GoodMorning Ransomware

I would like to suggest you the rules from Is it okay if the name is their name? I just have them now.
Link to sample:

where it sends one GET request.
Exfiltration was not found, perhaps it is in the encoded text, although a lot of data will not fit there. Tweet:

alert http any any → any any (msg: “ET [ANY.RUN] GoodMorning Ransomware”;flow: established, to_server; urilen: >1000; content: “_And_Netword_Drive_Size:”; http_uri; content: “_Encryption_Mode”; http_uri; distance: 0; content: “GET”; http_method; content:!“User-Agent|3a|”; http_header; classtype: trojan-activity; metadata: malware_family GoodMorning_Ransomware, created_at 2023_05_21; sid: 1; rev: 1;)

1 Like

Hey there @Jane0sint!

Thanks for sharing!

Is it okay if the name is their name?

This is no problem at all!
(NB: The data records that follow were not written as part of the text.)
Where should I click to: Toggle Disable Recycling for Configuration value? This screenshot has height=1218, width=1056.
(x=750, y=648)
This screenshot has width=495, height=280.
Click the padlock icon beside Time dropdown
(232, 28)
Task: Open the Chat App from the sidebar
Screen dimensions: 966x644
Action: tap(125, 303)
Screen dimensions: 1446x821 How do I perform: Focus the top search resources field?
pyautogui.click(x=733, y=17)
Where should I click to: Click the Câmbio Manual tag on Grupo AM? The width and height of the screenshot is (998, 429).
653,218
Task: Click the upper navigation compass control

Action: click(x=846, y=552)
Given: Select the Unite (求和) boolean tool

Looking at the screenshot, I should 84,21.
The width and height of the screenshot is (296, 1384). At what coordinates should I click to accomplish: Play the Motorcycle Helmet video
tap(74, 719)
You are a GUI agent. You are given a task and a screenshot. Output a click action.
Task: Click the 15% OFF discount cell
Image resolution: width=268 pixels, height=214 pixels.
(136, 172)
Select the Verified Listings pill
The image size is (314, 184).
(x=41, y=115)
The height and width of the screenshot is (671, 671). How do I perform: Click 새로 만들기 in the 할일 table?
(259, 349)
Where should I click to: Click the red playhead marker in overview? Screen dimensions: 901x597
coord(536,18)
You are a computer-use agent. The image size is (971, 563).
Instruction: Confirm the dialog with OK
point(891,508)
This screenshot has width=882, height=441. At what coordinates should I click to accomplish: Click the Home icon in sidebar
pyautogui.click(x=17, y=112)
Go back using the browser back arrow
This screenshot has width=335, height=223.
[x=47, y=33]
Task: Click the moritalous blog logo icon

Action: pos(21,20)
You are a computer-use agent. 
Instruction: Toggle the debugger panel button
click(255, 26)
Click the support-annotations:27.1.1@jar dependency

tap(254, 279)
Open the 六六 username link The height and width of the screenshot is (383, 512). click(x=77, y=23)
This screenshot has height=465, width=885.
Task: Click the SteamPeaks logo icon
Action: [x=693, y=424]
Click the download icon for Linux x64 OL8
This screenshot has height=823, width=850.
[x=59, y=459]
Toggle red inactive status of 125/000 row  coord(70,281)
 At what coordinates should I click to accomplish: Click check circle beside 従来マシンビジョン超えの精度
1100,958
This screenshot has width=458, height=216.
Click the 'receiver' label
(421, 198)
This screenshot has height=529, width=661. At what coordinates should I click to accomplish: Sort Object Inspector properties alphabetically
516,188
The message in the published rule will read ET MALWARE [ANY.RUN] GoodMorning Ransomware CnC Activity

I’ve got this added to go out in today’s release! I’ll update this message once the SID has been assigned.

** Assigned sid is: 2045821

Thanks again! Also, it’s great to see that you ended up over with Any.Run! Very exicting!


1 Like

According to updated data, ransomware is a variant of void.

1 Like

Sounds good. I’ll get the msg updated in tomorrow release!